The Sahara tent was a rave-cathedral, whose stained glass behind the altar where Moby was fist pumping was an LED wall of epileptic intensity. As I was leaving, a boy shouted out: ‘Hey! Old guys ru-u-ule!’ Outside, in the middle of the shuffling hordes, I mistook four flashing red wands for team-leaders. It turned out to be medics awaiting a golf-cart ambulance. A guy lay unconscious at their feet in just his shorts. One of the medics shone a torch. In a tableau reminiscent of Caravaggio, another knelt under the beam, feeling the boy’s jugular for a pulse. I shamefully followed in the wake of the golf-cart stretcher, thankful to be able to walk unimpeded through the crush, until it sped off towards the service road.
On the Outdoor Stage on Sunday evening, Tame Impala smashed into shards the marble statue of everything I listened to when I was sixteen and seventeen, and reassembled it as a series of Russian dolls – unscrewing Hendrix’s ‘Electric Ladyland’ to tip out ‘Elephant’, twisting apart Cream’s ‘Disraeli Gears’, to pull out ‘Half Full Glass of Wine’.
Father John Misty’s presence – the re-invented Joshua Tillman, once Fleet Foxes’ drummer – wrapped the voice of Elton John in the sexuality of Barry Gibb, but in cricket trousers and patterned shirt which kept coming untucked. He twitched his hips, backstepped, crouched, shook his hair all out, clamped his long fingers to his face, and sang songs about his adopted Los Angeles from the vantage point of his Laurel Canyon retreat, while a couple of girls next to me shouted ‘Take your pants off! Show us your dick!’
As I peered up at Gaslight Anthem on Sunday afternoon playing a set of songs made of satisfying chord progressions, the loops of cables under the stage canopy began stirring in the wind, making the rope ladders twitch, the rear-projection screen yaw and the lighting trusses swing. Soon, hats were being blown across the grass, paper plates emptied of tortilla chips and the plastic covering of the Sahara tent was billowing. A silk rainbow-dyed sarong clung to a girl’s legs in the wind. The fountain in the Rose Garden shed sheets of water across the pathway. The sun became a baleful blob in the sky. The mountains disappeared in dust.
The wind buffeted the microphones stationed in front of the inaudible orchestra brought on for the 20th anniversary of Wu-Tang Clan’s debut album. I sheltered deep in the crowd but became trapped in what turned out to be a quasi-rally, with insignia and salutes, while the Clan brought out a series of songs as if they were taking turns at charades. Maybe my disrespect was evident. A hand came down to swat me on the crown of my hat as I tried to squeeze back out.

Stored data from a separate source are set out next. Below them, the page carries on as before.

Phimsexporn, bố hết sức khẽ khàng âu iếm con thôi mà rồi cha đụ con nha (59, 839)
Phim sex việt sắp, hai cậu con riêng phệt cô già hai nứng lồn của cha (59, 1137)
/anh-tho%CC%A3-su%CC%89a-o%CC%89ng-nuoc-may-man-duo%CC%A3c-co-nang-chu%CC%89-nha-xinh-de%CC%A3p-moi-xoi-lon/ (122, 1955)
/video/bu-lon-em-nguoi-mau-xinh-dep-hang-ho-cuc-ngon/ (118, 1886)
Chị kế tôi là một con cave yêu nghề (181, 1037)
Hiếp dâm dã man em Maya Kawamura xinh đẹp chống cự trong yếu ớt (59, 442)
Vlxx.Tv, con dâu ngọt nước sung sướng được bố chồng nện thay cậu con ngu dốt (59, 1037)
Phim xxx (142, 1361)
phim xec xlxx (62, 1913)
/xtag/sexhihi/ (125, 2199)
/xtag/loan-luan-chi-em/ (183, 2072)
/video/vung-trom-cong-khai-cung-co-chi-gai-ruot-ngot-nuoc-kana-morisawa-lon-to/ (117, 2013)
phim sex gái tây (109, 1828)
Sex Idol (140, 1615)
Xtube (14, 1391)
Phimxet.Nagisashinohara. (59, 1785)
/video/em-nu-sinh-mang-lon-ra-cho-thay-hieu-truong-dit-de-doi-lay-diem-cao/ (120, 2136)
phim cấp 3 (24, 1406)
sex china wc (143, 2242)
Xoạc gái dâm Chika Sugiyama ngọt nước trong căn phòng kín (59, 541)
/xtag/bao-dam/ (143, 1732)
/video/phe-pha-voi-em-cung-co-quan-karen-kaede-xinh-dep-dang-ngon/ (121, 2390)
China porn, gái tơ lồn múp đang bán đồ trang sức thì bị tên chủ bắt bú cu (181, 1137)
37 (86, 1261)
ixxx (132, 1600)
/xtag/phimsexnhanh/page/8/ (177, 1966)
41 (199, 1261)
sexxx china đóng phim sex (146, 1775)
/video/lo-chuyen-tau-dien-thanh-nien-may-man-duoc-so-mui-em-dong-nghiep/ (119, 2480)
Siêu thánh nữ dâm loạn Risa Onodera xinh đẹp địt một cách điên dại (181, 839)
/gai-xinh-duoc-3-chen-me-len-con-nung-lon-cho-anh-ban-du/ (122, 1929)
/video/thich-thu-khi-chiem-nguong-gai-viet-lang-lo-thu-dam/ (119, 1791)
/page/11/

By the time I managed to escape and was walking with my jacket pulled closed in front, back to my car, blinking from the flying grit, people were going about with bandanas tied to their faces, some wearing swimming masks. The lights pointing up into the flailing palm trees round the chain link fence turned into shining columns of dust.
It was as if a giant scuttle was slinging ash into the now-demonically active propellers of the Cabazon wind farm blasting it deep into the Coachella Valley. I got to my car with gritted eyes and a stinging face. On the interstate back to the San Gorgonio Pass, powder snapped in sheets across the road. It slashed the bodywork and sizzled across the windows. The traffic slowed to ten miles an hour, all hazard lights pulsing in the haze. It’s at times like these that the scale of everything in the United States feels just dangerous.
Three hours later, the interstate was shining from drizzle, and the monstrous high-rises of downtown Los Angeles were looming into view.